» **Data listing**
= = = =

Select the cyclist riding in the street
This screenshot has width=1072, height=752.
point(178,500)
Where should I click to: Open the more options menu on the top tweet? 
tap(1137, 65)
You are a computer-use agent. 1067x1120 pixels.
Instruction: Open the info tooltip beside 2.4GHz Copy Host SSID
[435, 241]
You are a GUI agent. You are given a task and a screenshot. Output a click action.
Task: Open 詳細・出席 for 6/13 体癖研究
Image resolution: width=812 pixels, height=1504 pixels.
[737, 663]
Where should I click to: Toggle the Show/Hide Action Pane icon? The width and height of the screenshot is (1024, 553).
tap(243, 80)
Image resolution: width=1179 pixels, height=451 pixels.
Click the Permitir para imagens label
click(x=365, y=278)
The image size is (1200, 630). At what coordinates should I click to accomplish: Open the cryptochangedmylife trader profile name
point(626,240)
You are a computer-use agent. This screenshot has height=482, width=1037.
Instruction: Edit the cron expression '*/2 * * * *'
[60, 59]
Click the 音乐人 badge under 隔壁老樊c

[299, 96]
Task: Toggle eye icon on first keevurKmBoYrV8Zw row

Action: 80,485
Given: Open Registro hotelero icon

= = = =

» **Exercise description**
The data above should be reproduced in full and exactly.

» **Answer space**
Select the cyclist riding in the street
This screenshot has width=1072, height=752.
point(178,500)
Where should I click to: Open the more options menu on the top tweet? 
tap(1137, 65)
You are a computer-use agent. 1067x1120 pixels.
Instruction: Open the info tooltip beside 2.4GHz Copy Host SSID
[435, 241]
You are a GUI agent. You are given a task and a screenshot. Output a click action.
Task: Open 詳細・出席 for 6/13 体癖研究
Image resolution: width=812 pixels, height=1504 pixels.
[737, 663]
Where should I click to: Toggle the Show/Hide Action Pane icon? The width and height of the screenshot is (1024, 553).
tap(243, 80)
Image resolution: width=1179 pixels, height=451 pixels.
Click the Permitir para imagens label
click(x=365, y=278)
The image size is (1200, 630). At what coordinates should I click to accomplish: Open the cryptochangedmylife trader profile name
point(626,240)
You are a computer-use agent. This screenshot has height=482, width=1037.
Instruction: Edit the cron expression '*/2 * * * *'
[60, 59]
Click the 音乐人 badge under 隔壁老樊c

[299, 96]
Task: Toggle eye icon on first keevurKmBoYrV8Zw row

Action: 80,485
Given: Open Registro hotelero icon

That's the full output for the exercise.